Recommendation: The County should consider utilizing the Uniform Grant Guidance procurement standards for all County contracts or ensure new contracts are executed when Federal or State grant funds are identified to be utilized for the contracts.
Views of Responsible Officials: Management agrees with the finding and is implementing procedures to correct this which is further discussed in the Corrective Action Plan.
Corrective Action Plan: See Corrective Action Plan prepared by the County.
U.S. Department of Treasury
Program Name: Coronavirus State and Local Fiscal Recovery Funds
Federal Assistance Listing Number: 21.027
Significant Deficiency, Nonmaterial Noncompliance - Procurement
Finding 2024-005 – Repeat Finding
Criteria or Specific Requirement: Per Section 200.318 of the Uniform Grant Guidance, a non-federal entity must use documented procurement procedures for the acquisition of services required under a federal or State award.
Condition: During the audit we tested 10 contracts and noted the following:
a) There was one (1) instance out of 10 contracts tested where the County did not properly verify the vendor was not suspended or debarred prior to contract execution.
b) There were three (3) instances out of 10 contracts tested where the County did not properly follow the Uniform Grant Guidance procurement standards for contracted services.
Questioned Costs: None.
Effect: By not having the required documentation and rationalization in the files, the County could have improperly contracted with a vendor that was not considered eligible to be paid with grant proceeds.
Cause: The County did not ensure all contracts utilized for the grant were contracted and properly documented using the required procurement requirements in accordance with the Uniform Grant Guidance procurement standards.
Recommendation: The County should consider utilizing the Uniform Grant Guidance procurement standards for all County contracts or ensure new contracts are executed when Federal or State grant funds are identified to be utilized for the contracts.
Views of Responsible Officials: Management agrees with the finding and is implementing procedures to correct this which is further discussed in the Corrective Action Plan.
Corrective Action Plan: See Corrective Action Plan prepared by the County.

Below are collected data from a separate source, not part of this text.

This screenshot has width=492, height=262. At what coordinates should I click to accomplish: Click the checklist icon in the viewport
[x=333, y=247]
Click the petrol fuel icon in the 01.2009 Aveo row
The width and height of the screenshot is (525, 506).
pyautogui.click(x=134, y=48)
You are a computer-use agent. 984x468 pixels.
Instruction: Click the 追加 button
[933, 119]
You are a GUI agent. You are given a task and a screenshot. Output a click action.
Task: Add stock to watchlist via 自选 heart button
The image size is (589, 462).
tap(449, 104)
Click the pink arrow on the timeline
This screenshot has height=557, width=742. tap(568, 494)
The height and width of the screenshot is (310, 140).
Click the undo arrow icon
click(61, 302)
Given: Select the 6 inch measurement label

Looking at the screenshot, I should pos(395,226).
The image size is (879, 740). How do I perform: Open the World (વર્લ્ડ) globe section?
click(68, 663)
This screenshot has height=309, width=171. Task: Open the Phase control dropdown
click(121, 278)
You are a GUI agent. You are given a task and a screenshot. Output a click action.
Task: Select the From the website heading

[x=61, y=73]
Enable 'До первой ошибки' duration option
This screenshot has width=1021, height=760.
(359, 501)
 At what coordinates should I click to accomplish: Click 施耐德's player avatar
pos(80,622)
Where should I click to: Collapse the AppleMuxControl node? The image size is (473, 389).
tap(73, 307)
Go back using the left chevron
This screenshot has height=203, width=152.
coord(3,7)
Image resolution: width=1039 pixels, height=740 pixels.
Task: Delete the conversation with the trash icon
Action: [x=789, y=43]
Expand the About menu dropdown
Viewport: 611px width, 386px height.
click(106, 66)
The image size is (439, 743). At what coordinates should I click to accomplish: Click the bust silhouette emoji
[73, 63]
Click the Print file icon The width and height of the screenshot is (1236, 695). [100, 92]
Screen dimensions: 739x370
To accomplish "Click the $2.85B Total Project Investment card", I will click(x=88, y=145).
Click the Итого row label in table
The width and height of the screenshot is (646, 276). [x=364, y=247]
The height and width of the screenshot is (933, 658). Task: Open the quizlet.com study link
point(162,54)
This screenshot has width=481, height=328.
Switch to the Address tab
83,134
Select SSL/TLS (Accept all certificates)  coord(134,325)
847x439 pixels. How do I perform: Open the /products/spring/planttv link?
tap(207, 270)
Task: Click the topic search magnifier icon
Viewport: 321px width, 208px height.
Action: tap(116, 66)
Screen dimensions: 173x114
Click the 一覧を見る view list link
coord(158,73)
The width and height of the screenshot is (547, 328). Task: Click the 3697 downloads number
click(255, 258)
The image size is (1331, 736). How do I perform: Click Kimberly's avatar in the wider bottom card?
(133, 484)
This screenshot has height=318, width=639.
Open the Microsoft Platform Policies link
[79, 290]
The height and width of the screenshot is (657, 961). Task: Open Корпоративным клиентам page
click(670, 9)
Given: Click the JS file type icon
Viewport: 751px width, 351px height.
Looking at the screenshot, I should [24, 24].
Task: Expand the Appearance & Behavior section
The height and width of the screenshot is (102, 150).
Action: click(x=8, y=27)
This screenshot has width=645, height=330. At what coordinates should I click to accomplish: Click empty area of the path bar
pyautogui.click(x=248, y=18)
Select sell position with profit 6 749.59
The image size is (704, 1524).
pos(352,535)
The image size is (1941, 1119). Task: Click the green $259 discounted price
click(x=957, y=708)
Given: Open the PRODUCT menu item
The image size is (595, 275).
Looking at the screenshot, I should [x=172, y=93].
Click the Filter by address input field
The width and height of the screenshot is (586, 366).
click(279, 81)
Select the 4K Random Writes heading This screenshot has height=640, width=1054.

U.S. Department of Health and Human Services
Program Name: Maternal and Child Health Services Block Grant
Federal Assistance Listing Number: 93.994
Significant Deficiency, Nonmaterial Noncompliance - Reporting
Finding 2024-006
Criteria or Specific Requirement: Per Section 200.303 of the Uniform Grant Guidance, a non-federal entity must establish and maintain effective internal control over the federal award that provides reasonable assurance that the non-federal entity is managing the federal award in compliance with federal statutes, regulations, and the terms and conditions of the federal award.
Per 2 CFR 200.334 the recipient must retain all Federal award records for three years from the date of submission of their final financial report.
Condition: During the audit we tested 13 reports and noted the following:
a) There were four (4) instances out of 13 reports tested where the submitted reports were unable to be provided, including the date of submission for the reports.
b) There were 10 instances out of 13 reports tested where the County was unable to provide evidence the report was reviewed prior to submission.
Questioned Costs: None.
Effect: By not having the required documentation and underlying support, the County is not able to demonstrate compliance with the applicable requirements.
Cause: The County did not have a formal policy to ensure documentation was retained to evidence review and submission of all reports.
Recommendation: The County should consider creating a formalized policy to require all submitted reports and underlying data are retained in accordance with the Uniform Grant Guidance requirements.
Views of Responsible Officials: Management agrees with the finding and is implementing procedures to correct this which is further discussed in the Corrective Action Plan.
Corrective Action Plan: See Corrective Action Plan prepared by the County.